Ujaran tulis merupakan sarana komunikai dengan menggunakan
tulisan sebagai perantaranya. Jenis sarana seperti ini dapat berwujud seperti
surat, pengumuman, undangan, dan sebagainya. Pemilihan penghubung
tergantung pada beberapa faktor, yaitu kepada siapa ia berbicara, dalam
situasi bagaimana (dekat atau jauh). Jika dekat tentu dapat secara lisan, tetapi
jika jauh harus secara tulisan.
5. Kode
Kode dapat dipilih antara salah satu dialek bahasa yang ada. Atau bisa
juga memakai salah satu register (ragam) bahasa yang paling tepat dalam hal
itu. Akanlah sangat ganjil jika ragam bahasa baku dipakai untuk tawar-
menawar barang di pasar. Juga terasa aneh jika ragam nonbaku dipakai
berkhotbah di masjid atau gereja.
6. Pesan
Pesan yang hendak disampaikan haruslah tepat, karena bentuk pesan
bersifat fundamental dan penting. Banyak pesan yang tidak sampai kepada
pendengar karena. Jika pendengarnya bersifat umum dan dari berbagai
lapisan masyarakat maka harus dipilih bentuk pesan yang bersifat umum,
sebaliknya jika pendengarnya kelompok yang bersifat khusus atau hanya dari
satu lapisan masyarakat tertentu bentuk pesan haruslah bersifat khusus. Isi
dan bentuk pesan harus sesuai karena apabila keduanya tidak sesuai maka
pesan atau informasi yang disampaikan akan susah dicerna pendengar.
Contoh:
Menyampaikan informasi tentang ilmu pasti, harus berbeda dengan
menyampaikan uraian tentang sejarah.
7. Peristiwa Tutur
Peristiwa tutur yang dimaksud disini adalah peristiwa tutur tertentu
yang mewadahi kegiatan bertutur. Misalnya pidato, sidang pengadadilan, dan
sebagainya. Hymes (1975:52) menyatakan bahwa peristiwa tutur sangat erat
hubungannya dengan latar peristiwa, dalam pengertian suatu peristiwa tutur
tertentu akan terjadi dalam konteks situasi tertentu. Sesuai dengan
konteksnsituasinya, suatu peristiwa tutur mungkin akan lebih tepat diantarkan
dengan bahasa yang satu sedangkan peristiwa tutur yang lain lebih cocok
diantarkan dengan bahasa yang lain.

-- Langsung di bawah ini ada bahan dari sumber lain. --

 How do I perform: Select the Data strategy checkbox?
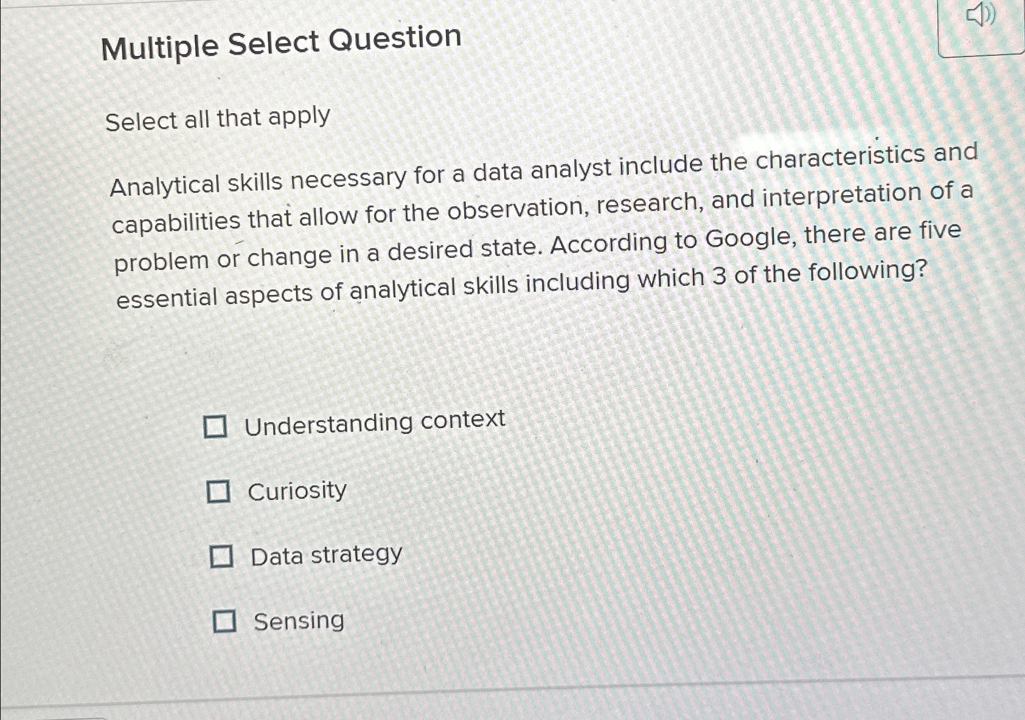click(221, 556)
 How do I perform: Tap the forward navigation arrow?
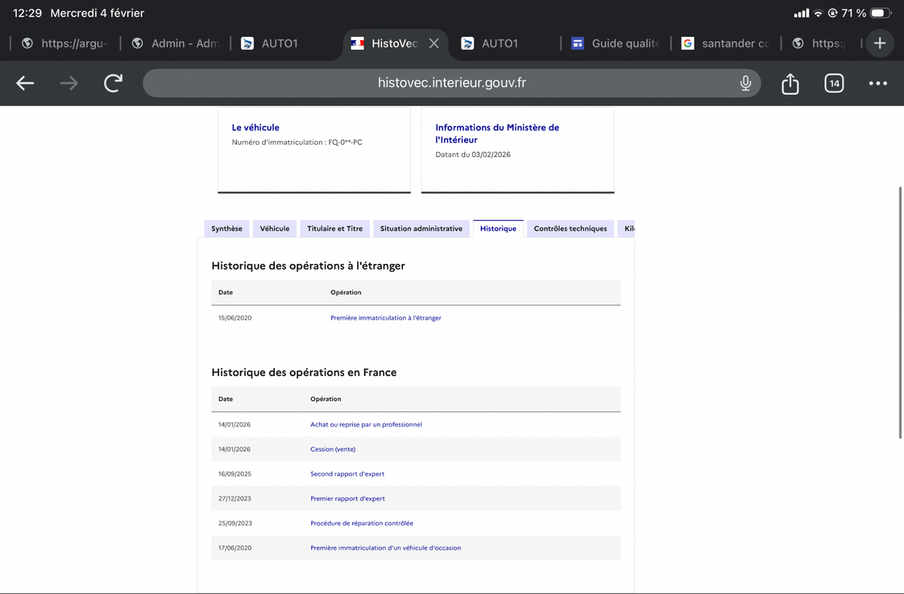tap(69, 84)
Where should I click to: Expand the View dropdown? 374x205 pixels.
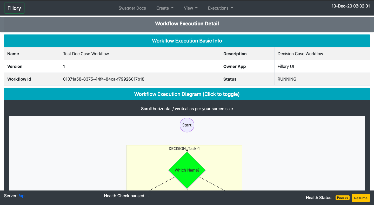190,8
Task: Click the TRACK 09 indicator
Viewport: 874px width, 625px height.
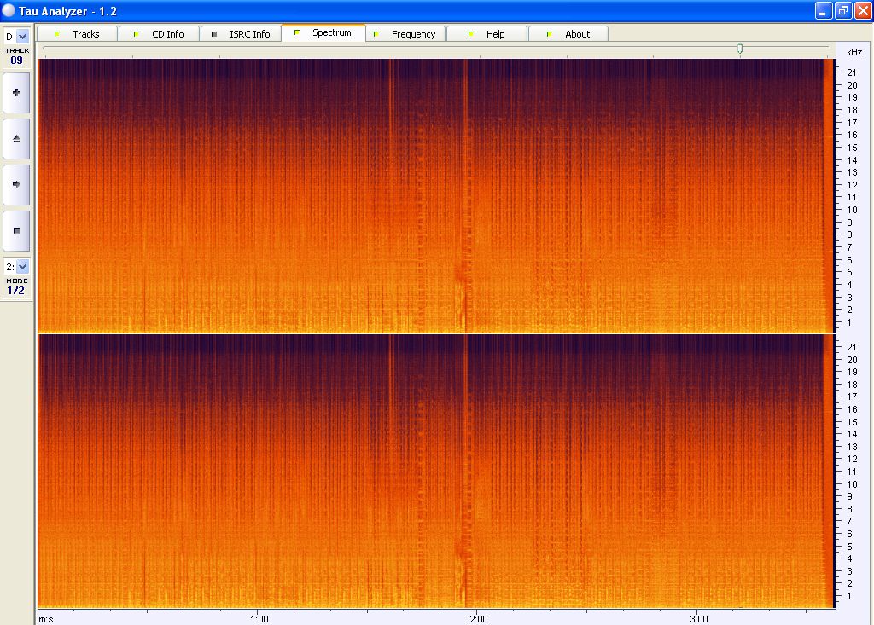Action: 17,56
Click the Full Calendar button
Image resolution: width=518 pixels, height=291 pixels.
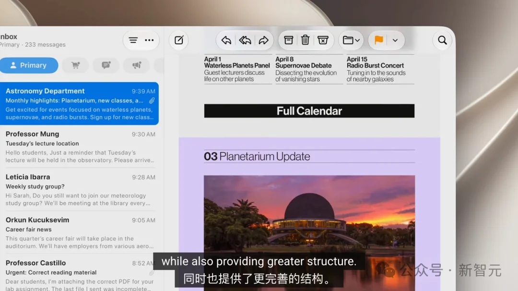[x=309, y=111]
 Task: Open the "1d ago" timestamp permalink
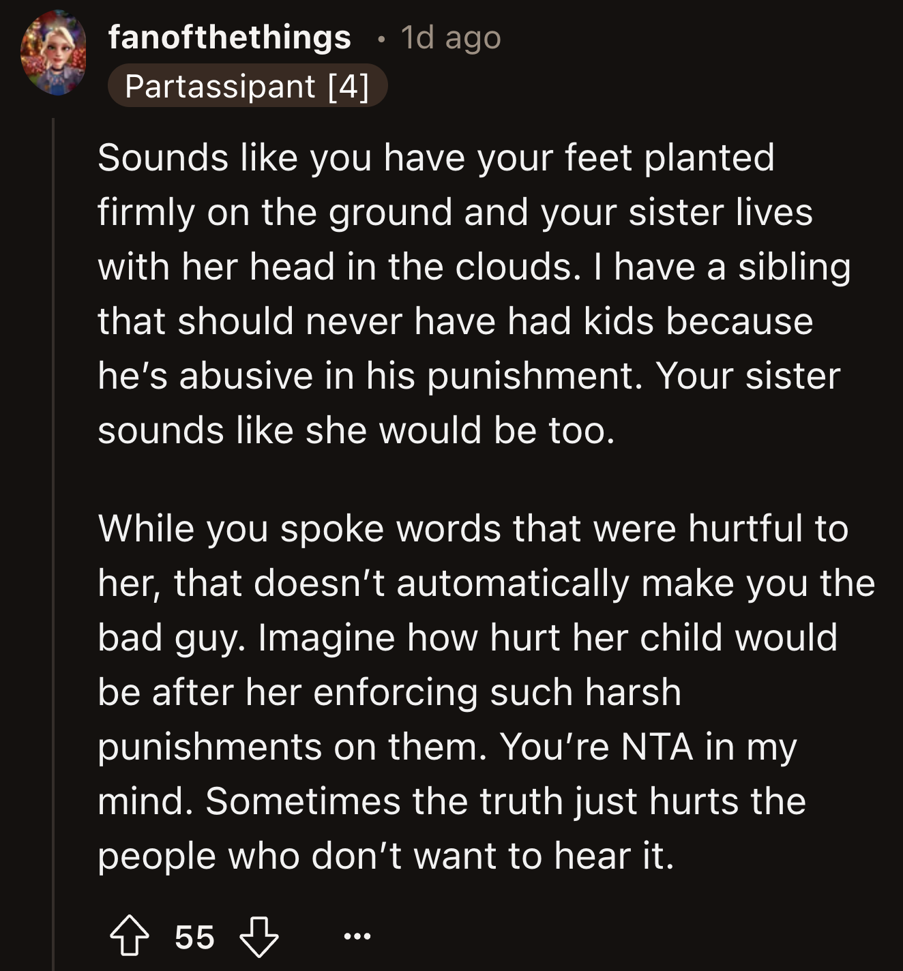pyautogui.click(x=451, y=37)
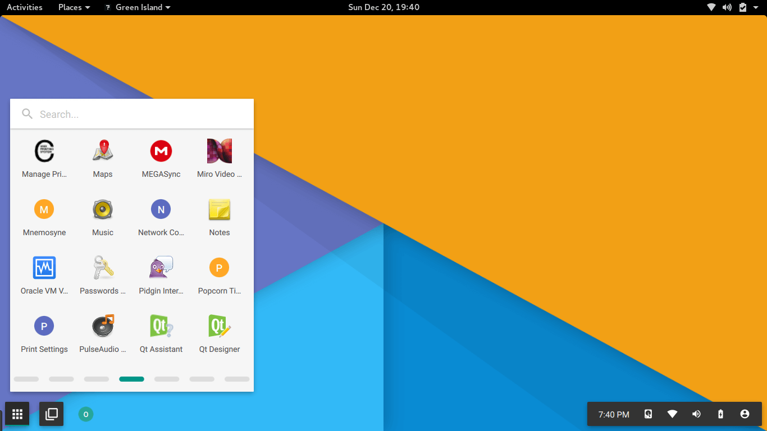The height and width of the screenshot is (431, 767).
Task: Click Activities in the top bar
Action: 25,7
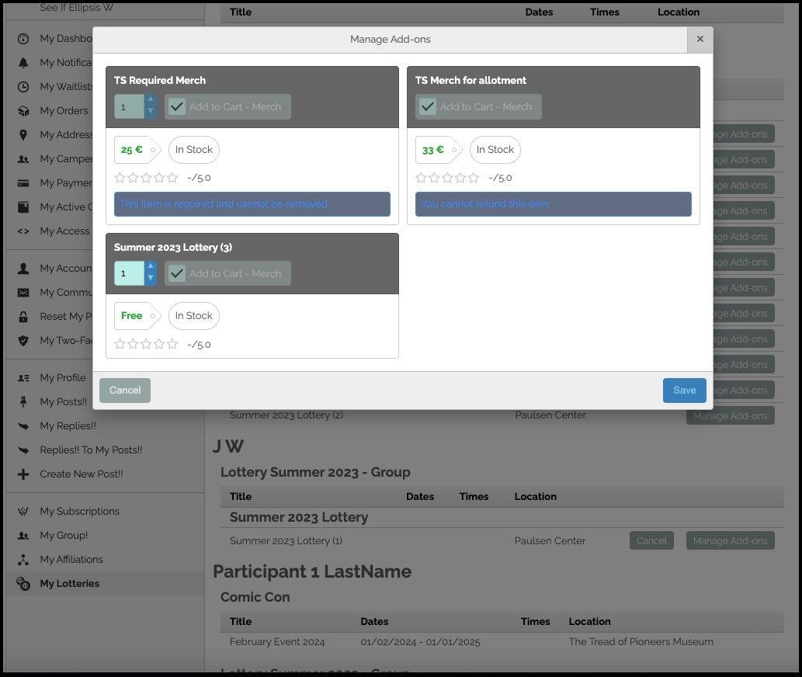The height and width of the screenshot is (677, 802).
Task: Open My Waitlists clock icon
Action: (x=23, y=86)
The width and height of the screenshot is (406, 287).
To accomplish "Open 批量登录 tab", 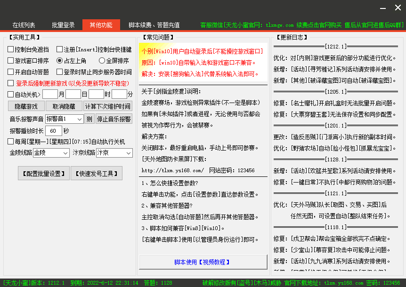I will [63, 25].
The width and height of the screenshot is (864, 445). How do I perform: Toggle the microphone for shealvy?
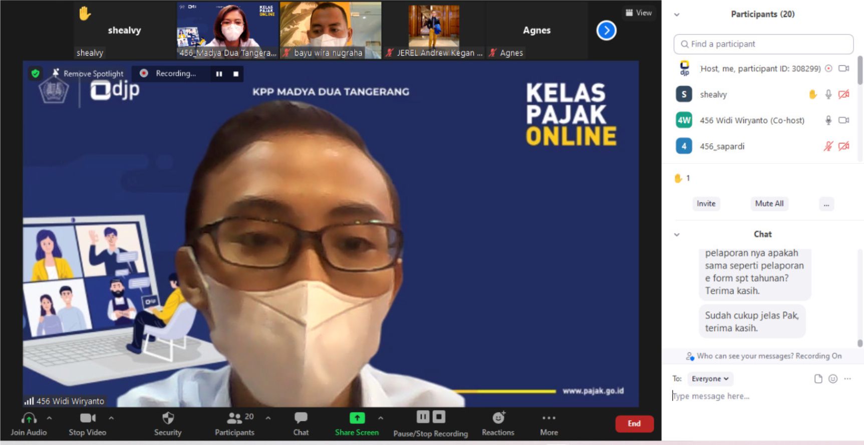[x=828, y=94]
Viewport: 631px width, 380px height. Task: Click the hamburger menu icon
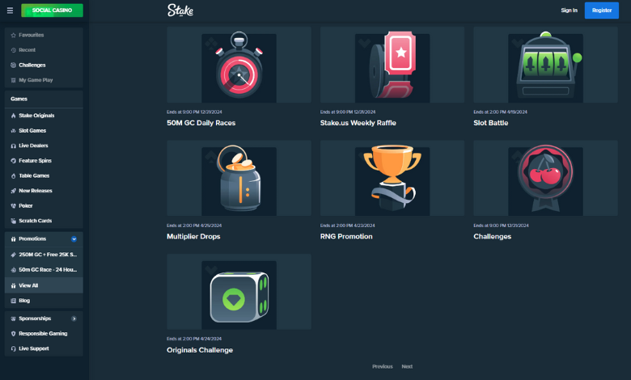(10, 11)
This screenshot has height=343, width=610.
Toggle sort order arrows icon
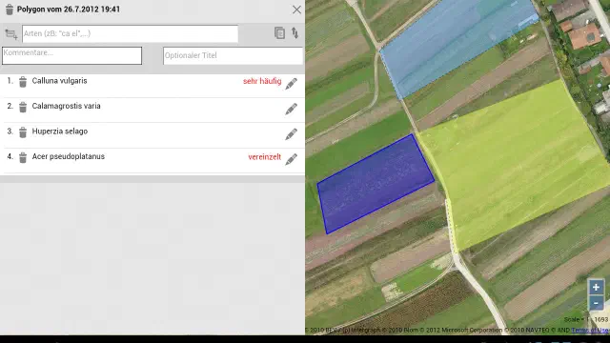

Peristiwa tutur tersebut dapat
menentukan bentuk dan isi wacana yang akan dihasilkan. Wacana yang
dipersiapkan untuk pidato akan berbeda bentuk dan isinya dengan wacana
untuk seminar.
DAFTAR PUSTAKA
Arifin, Zaenal dan S. Amran Tasai. 2004. Cermat Berbahasa Indonesia. Jakarta:
Akademika Pressindo.
Asep, A dkk. 2018. Kegiatan Belajar 2 Jenis-Jenis Paragraf. Teknik Penulisan. Surabaya:
UIN SA Press.
Djajasudarma, T. Fatimah. 1999. Penalaran Deduktif-Induktif dalam Wacana Bahasa
Indonesia. Bandung: Alqaprint.
Soedjito dan Mansur Hasan. 1994 Keterampilan Menulis Paragraf. Bandung: Remaja
Rosdakarya.
Suladi. 2014. Seri Penyuluhan Buku Bahasa Indonesia: Paragraf. Jakarta: Pusat
Pembinaan dan Pemasyarakatan Badan Pengembangan dan Pembinaan Bahasa
Kementerian Pendidikan dan Kebudayaan.
Wiyanto, A. 2004. Terampil Menulis Paragraf (Rev). Yogyakarta: Grasindo.